A few months back I wrote a series of posts entitled “A China Joint Venture Survival Guide”. It was based on the story of a joint venture that had gone very wrong (you can read it here). As soon as I finished the articles, I started looking for a joint venture success story, and I soon found it amongst my readers. Today I start a series entitled “A Joint Venture Success Story”, for which I´ve only written this introduction. This is an anonymous guest post by somebody who owns a Chinese Joint Venture, and although he wants to keep his company identity anonymous he has been very generous devoting time to these articles. In these posts he shares the lessons he has learnt during his eleven years of Chinese joint venture experience. This is a story very worth reading.


We are a custom electronic transformer manufacturer with 26 years in the business and 32 employees in our home country,  of which 18 are involved in manufacturing our low volume and highly specialized products in house (while our JV in China produces the higher volume product).  China represents 20% of our turnover and we supply to contract manufacturers.

We currently have a joint venture with a medium sized SOE where we own 35% of the shares in the company and hold one seat on the Board of three people. The joint venture company has 250 full time staff plus another 150 contract workers. Our partner is an SOE Group of 20  companies all in the electronics sector. The Group has been in the business for over 50 years and our specific company within it started making transformers and inductors for Japanese companies back in the early 1980’s.  Basically we bought into a going concern, not a start up.

Why Did Our China Experience Start?

Custom transformer manufacturing is a labour intensive process and for that reason we decided to go to China in 1999 to find a manufacturing company we could work with. Our Head Engineer was Chinese and had seen the need,  well before Management woke up to the fact,  that we were losing the competitive fight in our home market to international distributors who were already sourcing out of Asia. 

How Did We Choose Our Supplier?

At that stage we tried to draw up a list of characteristics a Chinese company would have to have in order to be able to work with us but  in the end we settled on only one:
they would have to be truthful at all times.

We then did the usual quoting, sample orders, quality checks, etc. with five possible companies and we stuck with the one which did what it said it would do, our current JV partner.

From Supplier to Joint Venture Partner

We traded for over  18 months and this gave us both  the opportunity to get to know each other as individuals and as organizations. The trust that quickly developed between our operations can be credited to my opposite number who is one of the most forthright persons I know. He had started on the production floor and risen through the ranks, through sheer ability, to become the GM. Even though he is 15 years my junior, we  developed a very close personal bond, also shared by our Head Engineer,  which permeated the whole commercial relationship. We were very lucky!
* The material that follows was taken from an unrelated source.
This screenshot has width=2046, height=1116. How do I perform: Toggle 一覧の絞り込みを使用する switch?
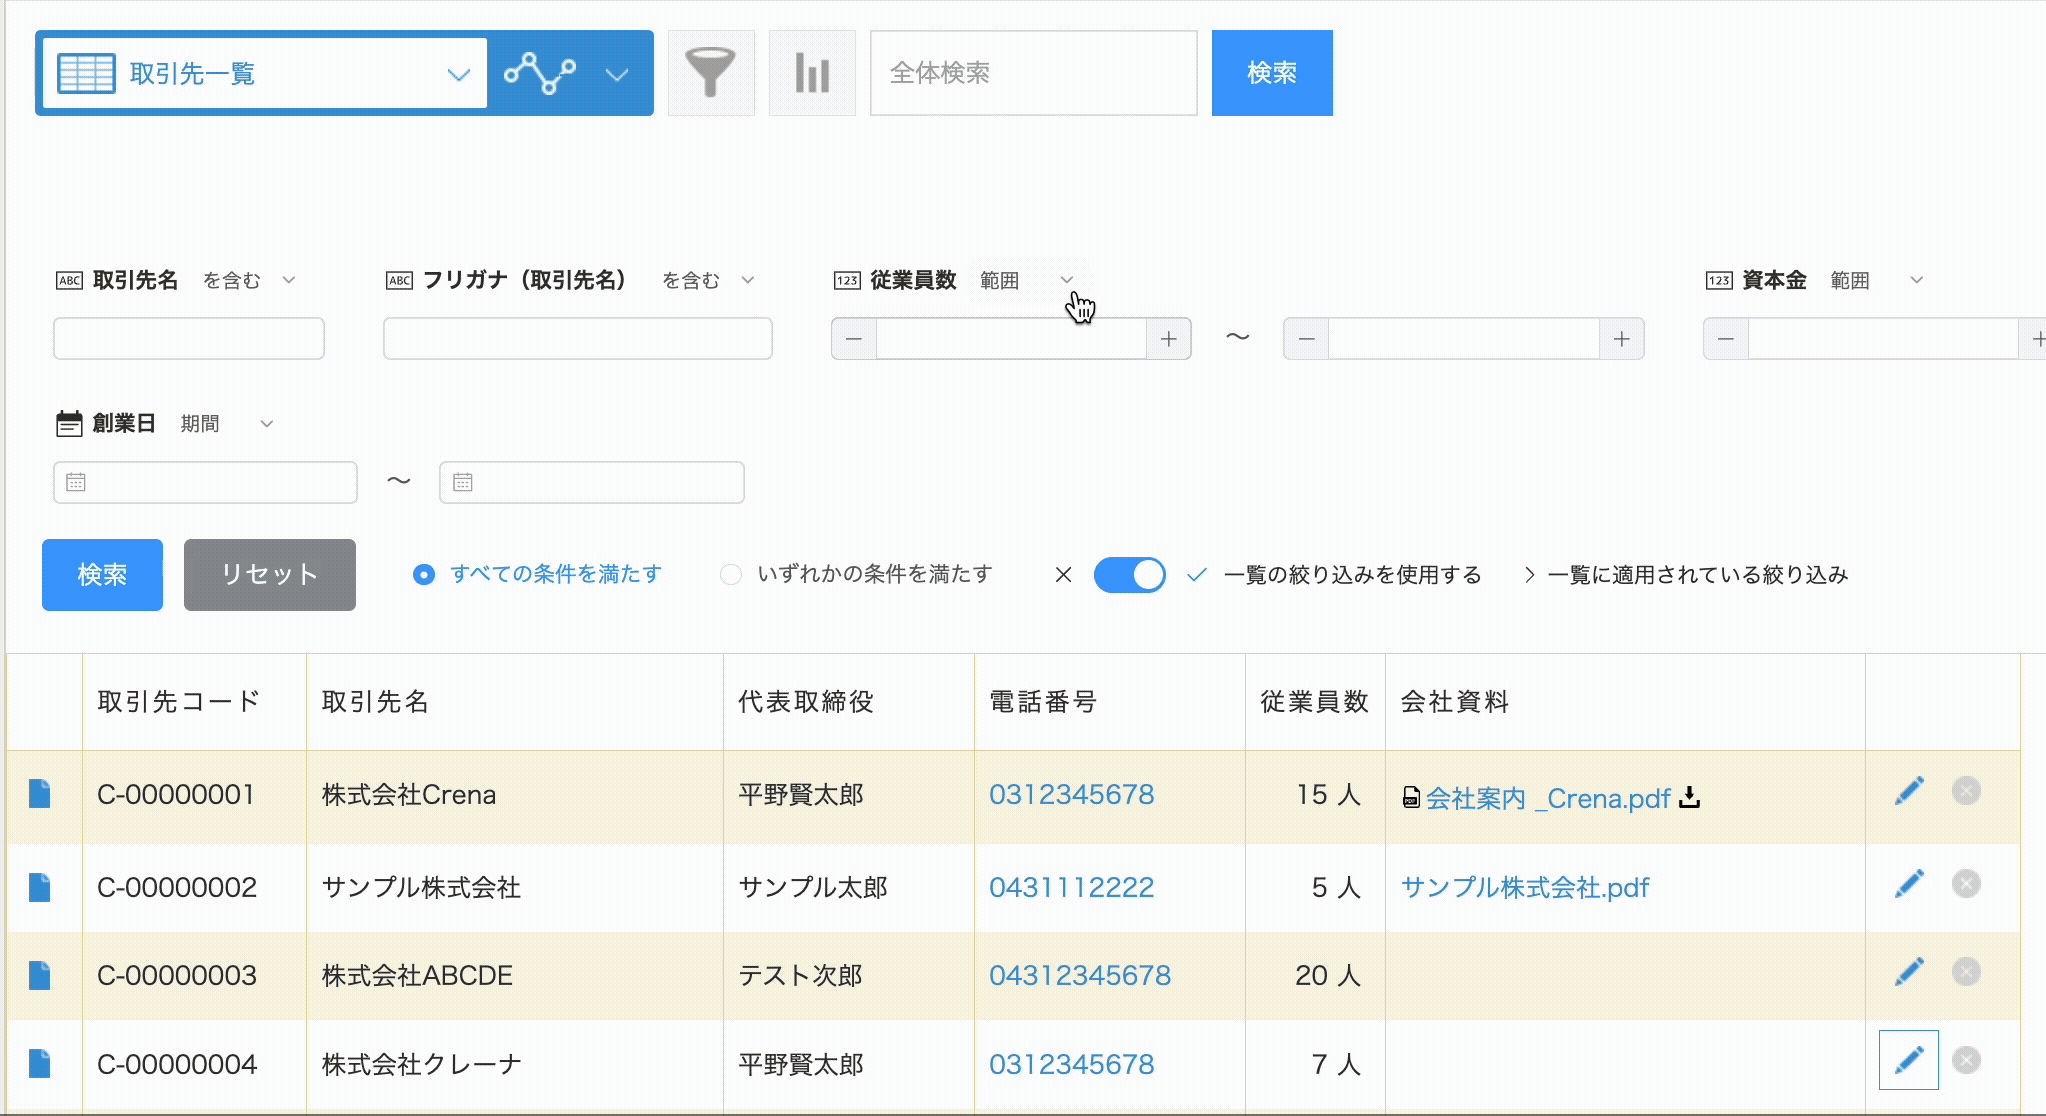[x=1129, y=575]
In 2000 the GM came to us with the proposal of our buying into his company to form a joint venture (JV). It meant  good tax benefits for the operation as a whole and we understood that he was looking for the prestige within the SOE Group and the technology transfer that such an arrangement would bring. We, on the other hand, had not even contemplated a JV option, but having traded with Chinese companies for two years, we had learned that you are generally given service and pricing proportional to the amount of business you bring to the table. For us the JV presented the opportunity to sit at the table and therefore insure most of our requirements were met regardless of volume while we built the business up. The due diligence and subsequent value negotiations were very easy because of the tight personal and organizational relationship previously developed and by January 2001 we were partners.